The multi-dimensional assessment - coverage analysis, reliability metrics, speed optimization, and maintainability evaluation - creates a comprehensive view of test suite quality that guides targeted improvements. The identification of specific anti-patterns (flaky tests, over-mocking, interdependence) with concrete metrics enables prioritized remediation rather than vague calls for "better testing." When combined with functionality-audit for execution verification and verification-quality for quality gates, testing-quality ensures that test suites are not just comprehensive but genuinely effective at preventing defects from reaching production.
Core Principles
Multi-Dimensional Assessment - Test quality cannot be measured by coverage alone. Evaluate across coverage, reliability, speed, and maintainability dimensions for comprehensive quality understanding.
Evidence-Based Metrics - Use quantitative thresholds (80% line coverage, <1% flake rate, <5 min execution) validated through static and dynamic analysis rather than subjective assessment.
Continuous Improvement Loop - Quality assessment feeds the dogfooding system for self-improvement. Patterns detected in test suite health inform better testing practices across the codebase.
Anti-Patterns
| Anti-Pattern | Why It Fails | Better Approach |
|---|---|---|
| Coverage Theater - Achieving high coverage percentage without testing meaningful scenarios | Coverage number becomes vanity metric, critical paths remain untested, false confidence in quality | Focus on critical path coverage (100%), verify assertions test actual behavior, use branch coverage not just line coverage |
| Ignoring Flaky Tests - Tolerating non-deterministic test failures | Developers ignore CI failures, real bugs get missed, trust in automation erodes | Track flake rate (<1% threshold), quarantine flaky tests, fix or delete them, never merge with flaky tests |
| Test Code Neglect - Treating test code as second-class citizen without quality standards | Unmaintainable test suite, high duplication, unclear test intent, hard to debug failures | Apply same quality standards to test code, refactor test helpers, document test patterns, review test code rigorously |
Conclusion
The testing quality skill enables systematic assessment of test suite health across multiple dimensions beyond simple coverage metrics. By evaluating coverage adequacy, test reliability, execution speed, and code maintainability, teams gain comprehensive understanding of their testing effectiveness. The integration with the recursive improvement system ensures quality assessments feed continuous self-improvement through the dogfooding cycle, creating a feedback loop that elevates testing practices organization-wide.
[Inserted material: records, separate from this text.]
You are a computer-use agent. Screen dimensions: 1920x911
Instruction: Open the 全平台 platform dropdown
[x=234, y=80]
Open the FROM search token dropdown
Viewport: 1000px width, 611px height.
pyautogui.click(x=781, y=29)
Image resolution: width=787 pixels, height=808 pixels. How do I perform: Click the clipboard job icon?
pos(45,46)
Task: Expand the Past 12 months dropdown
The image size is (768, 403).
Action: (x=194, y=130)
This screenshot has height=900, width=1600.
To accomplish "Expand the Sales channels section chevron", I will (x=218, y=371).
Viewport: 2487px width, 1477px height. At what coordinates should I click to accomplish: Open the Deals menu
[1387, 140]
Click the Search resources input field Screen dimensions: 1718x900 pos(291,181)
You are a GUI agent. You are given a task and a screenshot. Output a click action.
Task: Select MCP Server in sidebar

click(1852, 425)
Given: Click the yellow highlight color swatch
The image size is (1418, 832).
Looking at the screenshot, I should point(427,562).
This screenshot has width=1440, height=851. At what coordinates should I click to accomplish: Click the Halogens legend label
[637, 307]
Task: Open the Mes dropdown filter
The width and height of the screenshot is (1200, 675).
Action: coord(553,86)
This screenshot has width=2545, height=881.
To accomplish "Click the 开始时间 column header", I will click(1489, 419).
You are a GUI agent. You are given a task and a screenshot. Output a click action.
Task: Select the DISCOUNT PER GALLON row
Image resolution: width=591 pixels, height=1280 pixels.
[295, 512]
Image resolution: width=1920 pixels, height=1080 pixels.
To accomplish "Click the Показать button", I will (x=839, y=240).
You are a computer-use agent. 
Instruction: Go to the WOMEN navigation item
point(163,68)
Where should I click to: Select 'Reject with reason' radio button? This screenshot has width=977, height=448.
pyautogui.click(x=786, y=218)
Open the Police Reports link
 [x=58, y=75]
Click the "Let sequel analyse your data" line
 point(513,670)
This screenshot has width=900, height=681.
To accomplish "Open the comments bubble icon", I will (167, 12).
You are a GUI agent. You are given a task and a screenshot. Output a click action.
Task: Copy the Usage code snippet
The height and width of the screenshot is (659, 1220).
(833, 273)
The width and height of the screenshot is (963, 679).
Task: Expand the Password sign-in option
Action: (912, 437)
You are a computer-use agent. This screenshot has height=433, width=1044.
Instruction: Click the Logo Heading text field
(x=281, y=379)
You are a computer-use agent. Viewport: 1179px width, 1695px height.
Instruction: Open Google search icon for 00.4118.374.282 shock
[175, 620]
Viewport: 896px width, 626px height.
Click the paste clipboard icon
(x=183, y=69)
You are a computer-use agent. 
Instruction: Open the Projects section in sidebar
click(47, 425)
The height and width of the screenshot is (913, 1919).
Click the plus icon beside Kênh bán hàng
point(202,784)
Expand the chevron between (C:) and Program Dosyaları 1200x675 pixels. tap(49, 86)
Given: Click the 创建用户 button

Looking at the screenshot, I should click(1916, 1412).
Effective quality assessment requires looking beyond vanity metrics to evidence-based evaluation of what tests actually validate. Avoiding anti-patterns like coverage theater or tolerating flaky tests ensures the test suite provides genuine confidence rather than false assurance. By maintaining quality standards for test code itself and continuously improving through the assessment-feedback-improvement loop, teams build test suites that catch bugs reliably, execute quickly, and remain maintainable as codebases evolve. This systematic approach transforms testing from a compliance exercise into a strategic quality advantage.